A kind of data de-duplication hardware accelerator comprises:
The EBI receiver module: reception needs the data stream of processing, and gives intelligent cutting module with this stream data transmission;
Intelligence cutting module: accomplish detection and calculating to above-mentioned data stream, and according to segmentation rules with this data stream cutting;
The fingerprint computing module: the data stream to the cutting of above-mentioned intelligent cutting module is carried out hash calculation, and generates corresponding fingerprint cryptographic hash;
Storage RAM module: segment information, the fingerprint cryptographic hash of temporary above-mentioned intelligent cutting module;
The EBI sending module: being transferred to internal memory, and notification processor carries out the redundant block retrieval and inquisition with the segmental information in the above-mentioned storage RAM module, fingerprint cryptographic hash.
According to a preferred embodiment of the invention, said device also comprises compression module: the data of above-mentioned intelligent cutting module cutting are carried out compaction algorithms, further dwindle the data occupancy space; Data after the said compression module compaction algorithms are temporarily stored in the above-mentioned storage RAM module.
According to a preferred embodiment of the invention, this device is for based on the FPGA circuit design.
According to a preferred embodiment of the invention; Segmentation rules in the above-mentioned intelligent cutting module, the cutting method of employing content piecemeal, this cutting method comes specified data piece separation through a window that constantly slides; Adopt the Rabin fingerprint algorithm to calculate the fingerprint of moving window; As satisfy predetermined condition, then, realize piecemeal to the data object through moving window and calculated fingerprint with the ending of the starting position of this window as data block.
According to a preferred embodiment of the invention, adopt the Whirlpool algorithm in the above-mentioned fingerprint computing module.
The invention also discloses a kind of data de-duplication method that is used for the data de-duplication hardware accelerator, may further comprise the steps:
Above-mentioned EBI receiver module receives the order of processor, according to corresponding address information reading corresponding data in the internal memory, and the data that read are formed data stream passes to intelligent cutting module;
Above-mentioned intelligent cutting module is carried out the cutting computing to the data stream of receiving, and according to segmentation rules, continuous data stream is cut into the plurality of data piece;
The data block of above-mentioned fingerprint computing module after with the cutting of intelligent cutting module carried out Hash operation, and produces corresponding fingerprint cryptographic hash;
The fingerprint cryptographic hash of the segment information of above-mentioned intelligent cutting module, the production of fingerprint computing module is temporarily stored in the storage RAM module;
The EBI sending module takes out the information of data block after the cutting in the storage RAM module, and it is delivered in the internal memory, sends the interrupt notification processor simultaneously and does search operaqtion.
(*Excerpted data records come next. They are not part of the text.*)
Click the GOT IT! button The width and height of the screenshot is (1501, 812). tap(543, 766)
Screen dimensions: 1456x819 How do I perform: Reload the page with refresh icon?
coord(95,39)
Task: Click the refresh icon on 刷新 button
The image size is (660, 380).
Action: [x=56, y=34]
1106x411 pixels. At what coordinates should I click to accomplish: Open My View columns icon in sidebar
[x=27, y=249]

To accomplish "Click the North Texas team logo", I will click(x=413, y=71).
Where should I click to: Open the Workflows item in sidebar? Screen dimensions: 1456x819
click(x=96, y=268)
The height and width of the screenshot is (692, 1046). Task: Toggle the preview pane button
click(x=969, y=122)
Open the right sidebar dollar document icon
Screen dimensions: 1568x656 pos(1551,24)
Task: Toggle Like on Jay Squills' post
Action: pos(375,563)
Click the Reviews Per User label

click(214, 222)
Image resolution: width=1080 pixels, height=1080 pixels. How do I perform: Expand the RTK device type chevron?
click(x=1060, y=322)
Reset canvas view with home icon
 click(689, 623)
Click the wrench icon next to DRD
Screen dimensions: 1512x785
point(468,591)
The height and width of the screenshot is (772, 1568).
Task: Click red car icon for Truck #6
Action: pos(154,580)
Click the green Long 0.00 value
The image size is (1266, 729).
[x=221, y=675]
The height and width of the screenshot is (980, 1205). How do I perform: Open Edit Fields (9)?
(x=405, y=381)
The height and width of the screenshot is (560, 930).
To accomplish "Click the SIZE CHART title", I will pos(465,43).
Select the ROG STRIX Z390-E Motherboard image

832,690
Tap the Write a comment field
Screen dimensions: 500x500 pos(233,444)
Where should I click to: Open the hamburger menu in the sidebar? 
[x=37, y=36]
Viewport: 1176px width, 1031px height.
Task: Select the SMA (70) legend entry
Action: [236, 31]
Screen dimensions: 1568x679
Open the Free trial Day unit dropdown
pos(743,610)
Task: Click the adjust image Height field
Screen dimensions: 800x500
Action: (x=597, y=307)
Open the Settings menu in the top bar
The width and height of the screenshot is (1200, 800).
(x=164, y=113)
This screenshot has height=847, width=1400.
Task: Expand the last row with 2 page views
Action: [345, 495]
According to a preferred embodiment of the invention, the data block of said intelligent cutting module cutting can be carried out compaction algorithms through compression module, further dwindles the data occupancy space, and the data after the said compression module compaction algorithms are temporarily stored in the above-mentioned storage RAM module.
According to a preferred embodiment of the invention; Above-mentioned segmentation rules, the cutting method of employing content piecemeal, this cutting method comes specified data piece separation through a window that constantly slides; Adopt the Rabin fingerprint algorithm to calculate the fingerprint of moving window; As satisfy predetermined condition, then, realize piecemeal to the data object through moving window and calculated fingerprint with the ending of the starting position of this window as data block.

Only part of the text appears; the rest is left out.